We in Tallahassee tend to be retro, but not always in the hippest way.

The 1st District Court of Appeals here has ruled that a 16-year-old murderer convicted in 2010 must be re-sentenced because of a 2012 U.S. Supreme Court case that found laws mandating juveniles be sentenced to life in prison without parole are cruel and unusual punishment. The case being reconsidered is that of a Jacksonville youth, which falls under the purview of the Tallahassee Appeals Court, but not all District courts in the state have found the S.C. decision to be retroactive. (Florida Grapples with what to do with underage killers.)

Some nasty spree shootings lately have prompted gun control debate, but we do not know what to do with the killers (the 16-year-old killed his target, Grady Williamson, 49, with a knife, after robbing him of $3.) Norway has dealt with their recent spree shooter -- Anders Breivik -- by cordoning off a wing of prison for him and hiring "friends" to [presumably] keep him sane during the length of his 21 year sentence.  Norway officials were adamant about not changing their gun laws in capitulation to his heinous action, however.

In the United States, we let the weakest links among us determine the strictures for all, like the bad kid in class who earns detention for all. It is not sensible as not everyone talks out of turn, nor does everyone decide to kill.

========================================================================

→ Job 1
Write out the part of the commentary on sentencing young killers that begins with the words containing "Some nasty spree" and ends with "heinous action, however.".
→ Job 2
Carry the commentary on sentencing young killers forward from its last sentence.

→ Recorded data
========================================================================

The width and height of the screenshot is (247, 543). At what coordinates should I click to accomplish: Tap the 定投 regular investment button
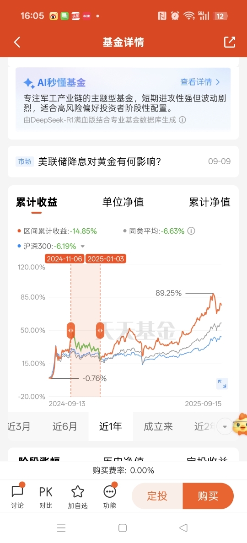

========================================================================

→ Right answer 1
Some nasty spree shootings lately have prompted gun control debate, but we do not know what to do with the killers (the 16-year-old killed his target, Grady Williamson, 49, with a knife, after robbing him of $3.) Norway has dealt with their recent spree shooter -- Anders Breivik -- by cordoning off a wing of prison for him and hiring "friends" to [presumably] keep him sane during the length of his 21 year sentence.  Norway officials were adamant about not changing their gun laws in capitulation to his heinous action, however.

→ Right answer 2
In Florida, we may no longer sentence stone cold underage killers to life as this is viewed as "cruel and unusual punishment", and we are currently sans legal protocol for this cohort.  But no such civilized niceties hamstring our program of drone killings of American youths abroad.

Unlike actual killers here in the Gunshine State, the U.S. without compunction dropped a bomb on 16- year-old U.S. citizen Abdulrahman al-Awlaki, the son of Anwar al-Awlaki, former BBF of White House habitues. Another U.S. friendship, down the drain.  Another Arab de-friended in our own unique Chicago gangland-style killing. (Working with the Pentagon can be a literal career-killer these days.)

Al-Awlaki's son did not participate in any crime, yet he received a Presidentially-approved death penalty. So why is one 16-year-old American death o.k., while stateside 16-year-old actual murderers may not even receive a life sentence as that is deemed beyond the pale of civilized behavior?

[Further, al-Awlaki Sr. did not commit a capital offense, yet he also received a drone death sentence sans trial; meanwhile, the man he supposedly influenced,"Underwear Bomber" manque Umar Farouk Abdulmutallab received only a 25-year sentence.]

We are walking a thin line when execution-style murder is accepted as just and equitable in the absence of a trial or hard evidence that might possibly result in a conviction of murder, should it stand before a court of law.  If we are a humanistic, liberal and democratic nation, why do our citizens lose those rights in Yemen?

Why such consternation over sentencing actual child murderers in the States, and why such disinhibition about killing our juvenile citizens abroad? If we don't kill underage murders in the U.S. legal system, how can we justify killing them in international waters?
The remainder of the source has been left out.